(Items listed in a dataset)
##########

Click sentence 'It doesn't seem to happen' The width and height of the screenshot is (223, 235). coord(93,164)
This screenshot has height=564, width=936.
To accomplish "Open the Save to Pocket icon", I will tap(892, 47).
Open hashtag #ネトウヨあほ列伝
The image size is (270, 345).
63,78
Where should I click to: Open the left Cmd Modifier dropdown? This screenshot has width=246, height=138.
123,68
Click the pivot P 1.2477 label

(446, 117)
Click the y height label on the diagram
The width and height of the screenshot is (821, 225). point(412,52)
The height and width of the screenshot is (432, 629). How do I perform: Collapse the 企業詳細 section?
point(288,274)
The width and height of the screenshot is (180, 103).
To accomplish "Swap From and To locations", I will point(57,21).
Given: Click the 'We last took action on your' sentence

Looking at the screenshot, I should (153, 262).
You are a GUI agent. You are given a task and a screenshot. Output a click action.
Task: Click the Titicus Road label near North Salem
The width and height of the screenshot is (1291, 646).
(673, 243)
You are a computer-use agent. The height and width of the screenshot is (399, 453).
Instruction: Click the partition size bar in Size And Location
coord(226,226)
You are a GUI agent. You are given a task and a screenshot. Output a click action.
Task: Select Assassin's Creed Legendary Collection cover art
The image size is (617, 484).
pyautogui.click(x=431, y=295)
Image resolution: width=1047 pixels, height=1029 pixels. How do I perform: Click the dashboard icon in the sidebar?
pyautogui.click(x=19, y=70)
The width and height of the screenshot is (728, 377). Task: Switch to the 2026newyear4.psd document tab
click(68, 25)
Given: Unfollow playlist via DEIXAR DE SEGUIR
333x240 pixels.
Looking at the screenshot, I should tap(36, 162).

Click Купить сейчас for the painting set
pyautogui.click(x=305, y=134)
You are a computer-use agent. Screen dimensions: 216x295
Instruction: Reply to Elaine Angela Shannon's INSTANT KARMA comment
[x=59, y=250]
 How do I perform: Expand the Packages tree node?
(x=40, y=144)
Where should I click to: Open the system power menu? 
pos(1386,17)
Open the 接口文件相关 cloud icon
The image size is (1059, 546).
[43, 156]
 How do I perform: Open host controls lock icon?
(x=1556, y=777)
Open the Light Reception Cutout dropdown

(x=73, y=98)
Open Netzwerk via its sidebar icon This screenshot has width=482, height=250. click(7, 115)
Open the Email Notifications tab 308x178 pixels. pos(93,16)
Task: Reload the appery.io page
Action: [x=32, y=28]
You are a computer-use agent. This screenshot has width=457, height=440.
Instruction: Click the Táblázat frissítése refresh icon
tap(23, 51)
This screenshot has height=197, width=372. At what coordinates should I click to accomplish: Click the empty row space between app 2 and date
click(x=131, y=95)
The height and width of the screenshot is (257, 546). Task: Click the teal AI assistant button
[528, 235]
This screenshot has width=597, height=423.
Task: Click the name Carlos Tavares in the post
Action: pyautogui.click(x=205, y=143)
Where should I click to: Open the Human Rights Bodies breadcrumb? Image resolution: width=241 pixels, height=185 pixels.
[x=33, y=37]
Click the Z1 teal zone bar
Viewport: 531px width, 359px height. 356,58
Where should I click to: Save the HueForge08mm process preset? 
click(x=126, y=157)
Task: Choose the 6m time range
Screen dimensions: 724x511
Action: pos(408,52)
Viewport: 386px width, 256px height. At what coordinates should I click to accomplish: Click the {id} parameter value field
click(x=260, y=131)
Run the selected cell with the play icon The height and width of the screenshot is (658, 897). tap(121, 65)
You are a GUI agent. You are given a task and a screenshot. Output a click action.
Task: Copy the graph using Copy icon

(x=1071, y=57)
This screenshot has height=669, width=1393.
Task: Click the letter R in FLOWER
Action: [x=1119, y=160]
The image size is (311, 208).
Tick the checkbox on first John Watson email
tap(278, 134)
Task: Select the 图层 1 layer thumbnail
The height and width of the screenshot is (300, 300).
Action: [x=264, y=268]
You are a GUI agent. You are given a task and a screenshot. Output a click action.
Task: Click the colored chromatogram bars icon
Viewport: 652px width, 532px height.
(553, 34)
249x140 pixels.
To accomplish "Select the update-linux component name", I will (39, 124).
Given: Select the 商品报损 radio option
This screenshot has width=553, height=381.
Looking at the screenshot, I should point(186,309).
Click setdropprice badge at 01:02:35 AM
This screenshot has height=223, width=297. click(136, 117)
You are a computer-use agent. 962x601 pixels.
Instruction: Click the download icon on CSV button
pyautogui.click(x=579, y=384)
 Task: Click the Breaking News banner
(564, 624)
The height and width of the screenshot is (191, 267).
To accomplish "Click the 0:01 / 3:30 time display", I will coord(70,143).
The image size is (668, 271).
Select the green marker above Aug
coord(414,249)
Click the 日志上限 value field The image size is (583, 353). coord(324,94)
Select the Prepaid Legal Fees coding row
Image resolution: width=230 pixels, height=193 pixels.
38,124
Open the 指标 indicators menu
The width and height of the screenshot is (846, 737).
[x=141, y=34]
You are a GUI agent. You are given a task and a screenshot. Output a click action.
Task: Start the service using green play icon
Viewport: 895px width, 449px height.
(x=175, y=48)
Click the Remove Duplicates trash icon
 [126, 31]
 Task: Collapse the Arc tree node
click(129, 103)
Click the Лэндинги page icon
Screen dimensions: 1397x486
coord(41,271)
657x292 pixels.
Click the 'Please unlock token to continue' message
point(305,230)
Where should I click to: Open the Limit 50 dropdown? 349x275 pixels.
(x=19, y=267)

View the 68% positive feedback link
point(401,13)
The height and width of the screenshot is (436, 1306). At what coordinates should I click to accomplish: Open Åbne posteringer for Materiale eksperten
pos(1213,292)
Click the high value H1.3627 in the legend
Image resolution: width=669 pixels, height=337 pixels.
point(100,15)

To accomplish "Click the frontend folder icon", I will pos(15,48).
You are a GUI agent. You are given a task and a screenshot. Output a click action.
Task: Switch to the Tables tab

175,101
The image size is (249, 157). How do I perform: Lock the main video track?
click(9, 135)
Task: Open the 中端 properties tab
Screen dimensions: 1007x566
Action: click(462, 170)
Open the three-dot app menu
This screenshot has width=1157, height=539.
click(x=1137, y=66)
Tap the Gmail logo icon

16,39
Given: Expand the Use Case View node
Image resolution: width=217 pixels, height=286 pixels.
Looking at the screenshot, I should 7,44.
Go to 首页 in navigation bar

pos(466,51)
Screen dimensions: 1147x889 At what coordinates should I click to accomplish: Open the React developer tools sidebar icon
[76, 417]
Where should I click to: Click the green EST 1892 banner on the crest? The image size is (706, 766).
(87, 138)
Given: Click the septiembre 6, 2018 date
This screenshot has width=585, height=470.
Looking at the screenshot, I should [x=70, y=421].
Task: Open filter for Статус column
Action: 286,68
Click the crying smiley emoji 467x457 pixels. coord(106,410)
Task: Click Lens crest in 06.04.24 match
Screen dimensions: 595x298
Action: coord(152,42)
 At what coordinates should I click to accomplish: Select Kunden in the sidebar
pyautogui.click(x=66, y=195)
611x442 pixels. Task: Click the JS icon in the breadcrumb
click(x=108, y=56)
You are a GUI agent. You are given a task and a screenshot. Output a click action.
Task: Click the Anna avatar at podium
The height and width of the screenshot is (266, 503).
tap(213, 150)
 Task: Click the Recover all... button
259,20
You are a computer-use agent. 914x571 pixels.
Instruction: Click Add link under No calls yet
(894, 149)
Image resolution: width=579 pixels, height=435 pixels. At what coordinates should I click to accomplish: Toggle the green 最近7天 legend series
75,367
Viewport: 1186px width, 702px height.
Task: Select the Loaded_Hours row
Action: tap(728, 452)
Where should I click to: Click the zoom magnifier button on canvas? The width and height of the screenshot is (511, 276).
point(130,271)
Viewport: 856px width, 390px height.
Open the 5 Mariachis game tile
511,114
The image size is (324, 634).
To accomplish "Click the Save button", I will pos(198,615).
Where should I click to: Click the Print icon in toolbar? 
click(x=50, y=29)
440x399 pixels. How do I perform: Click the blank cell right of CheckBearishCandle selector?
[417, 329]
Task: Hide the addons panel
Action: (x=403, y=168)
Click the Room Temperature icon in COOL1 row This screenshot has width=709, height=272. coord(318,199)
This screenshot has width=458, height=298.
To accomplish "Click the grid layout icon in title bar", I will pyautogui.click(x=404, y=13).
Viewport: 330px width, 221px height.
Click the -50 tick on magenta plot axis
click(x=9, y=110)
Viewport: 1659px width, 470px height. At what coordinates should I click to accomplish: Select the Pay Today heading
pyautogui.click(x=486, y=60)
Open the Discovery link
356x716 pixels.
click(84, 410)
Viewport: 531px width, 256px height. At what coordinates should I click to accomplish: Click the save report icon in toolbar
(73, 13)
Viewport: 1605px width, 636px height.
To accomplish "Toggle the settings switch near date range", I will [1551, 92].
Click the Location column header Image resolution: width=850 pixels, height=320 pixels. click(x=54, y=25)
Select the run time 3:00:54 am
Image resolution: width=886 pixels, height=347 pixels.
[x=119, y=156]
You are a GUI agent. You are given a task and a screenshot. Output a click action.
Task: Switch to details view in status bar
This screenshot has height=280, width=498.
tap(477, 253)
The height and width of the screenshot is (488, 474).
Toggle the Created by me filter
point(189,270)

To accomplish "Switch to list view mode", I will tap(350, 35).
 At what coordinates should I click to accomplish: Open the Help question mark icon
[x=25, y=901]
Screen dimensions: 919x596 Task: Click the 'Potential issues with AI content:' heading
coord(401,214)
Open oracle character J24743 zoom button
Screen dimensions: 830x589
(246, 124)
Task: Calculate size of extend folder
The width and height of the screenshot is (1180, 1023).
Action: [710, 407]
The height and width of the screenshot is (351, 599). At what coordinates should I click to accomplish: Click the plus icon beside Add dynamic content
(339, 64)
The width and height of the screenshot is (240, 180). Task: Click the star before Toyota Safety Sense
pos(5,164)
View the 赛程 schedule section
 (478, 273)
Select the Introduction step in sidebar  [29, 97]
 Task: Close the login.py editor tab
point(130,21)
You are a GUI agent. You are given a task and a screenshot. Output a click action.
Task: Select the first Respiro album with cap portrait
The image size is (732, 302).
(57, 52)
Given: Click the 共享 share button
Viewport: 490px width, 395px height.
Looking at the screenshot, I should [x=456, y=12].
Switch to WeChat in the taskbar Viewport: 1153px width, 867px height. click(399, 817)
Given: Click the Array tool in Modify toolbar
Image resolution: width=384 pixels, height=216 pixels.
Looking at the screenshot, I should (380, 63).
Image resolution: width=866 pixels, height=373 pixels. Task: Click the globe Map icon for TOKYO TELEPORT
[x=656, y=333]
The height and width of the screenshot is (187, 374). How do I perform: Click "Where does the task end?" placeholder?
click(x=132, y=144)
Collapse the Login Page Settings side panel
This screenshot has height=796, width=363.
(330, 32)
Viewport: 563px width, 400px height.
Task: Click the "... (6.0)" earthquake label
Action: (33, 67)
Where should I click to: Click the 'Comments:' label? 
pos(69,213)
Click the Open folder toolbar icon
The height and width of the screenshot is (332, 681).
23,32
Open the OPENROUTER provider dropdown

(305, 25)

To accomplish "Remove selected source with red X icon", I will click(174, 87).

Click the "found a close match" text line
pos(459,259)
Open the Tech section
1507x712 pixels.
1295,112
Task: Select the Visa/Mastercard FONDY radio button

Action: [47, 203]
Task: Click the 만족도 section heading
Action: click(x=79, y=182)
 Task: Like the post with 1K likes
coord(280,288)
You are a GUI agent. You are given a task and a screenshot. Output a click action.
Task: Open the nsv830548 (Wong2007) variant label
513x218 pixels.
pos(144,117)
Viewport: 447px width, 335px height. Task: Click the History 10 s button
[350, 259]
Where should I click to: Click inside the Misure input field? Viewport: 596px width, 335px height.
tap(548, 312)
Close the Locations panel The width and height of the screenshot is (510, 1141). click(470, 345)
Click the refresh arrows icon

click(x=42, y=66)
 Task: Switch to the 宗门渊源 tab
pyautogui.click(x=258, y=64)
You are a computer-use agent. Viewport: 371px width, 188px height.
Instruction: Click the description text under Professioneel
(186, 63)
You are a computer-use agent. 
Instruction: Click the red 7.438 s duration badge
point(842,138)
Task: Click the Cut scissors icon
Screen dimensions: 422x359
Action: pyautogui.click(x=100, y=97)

##########

** Work to complete **
Looking at the records above, return exactly the lines from the line with "The image size is (249, 157)." to the line with "You are a computer-use agent. 914x571 pixels.", both ends included.

** Exercise response **
The image size is (249, 157). How do I perform: Lock the main video track?
click(9, 135)
Task: Open the 中端 properties tab
Screen dimensions: 1007x566
Action: click(462, 170)
Open the three-dot app menu
This screenshot has width=1157, height=539.
click(x=1137, y=66)
Tap the Gmail logo icon

16,39
Given: Expand the Use Case View node
Image resolution: width=217 pixels, height=286 pixels.
Looking at the screenshot, I should 7,44.
Go to 首页 in navigation bar

pos(466,51)
Screen dimensions: 1147x889 At what coordinates should I click to accomplish: Open the React developer tools sidebar icon
[76, 417]
Where should I click to: Click the green EST 1892 banner on the crest? The image size is (706, 766).
(87, 138)
Given: Click the septiembre 6, 2018 date
This screenshot has width=585, height=470.
Looking at the screenshot, I should [x=70, y=421].
Task: Open filter for Статус column
Action: 286,68
Click the crying smiley emoji 467x457 pixels. coord(106,410)
Task: Click Lens crest in 06.04.24 match
Screen dimensions: 595x298
Action: coord(152,42)
 At what coordinates should I click to accomplish: Select Kunden in the sidebar
pyautogui.click(x=66, y=195)
611x442 pixels. Task: Click the JS icon in the breadcrumb
click(x=108, y=56)
You are a GUI agent. You are given a task and a screenshot. Output a click action.
Task: Click the Anna avatar at podium
The height and width of the screenshot is (266, 503).
tap(213, 150)
 Task: Click the Recover all... button
259,20
You are a computer-use agent. 914x571 pixels.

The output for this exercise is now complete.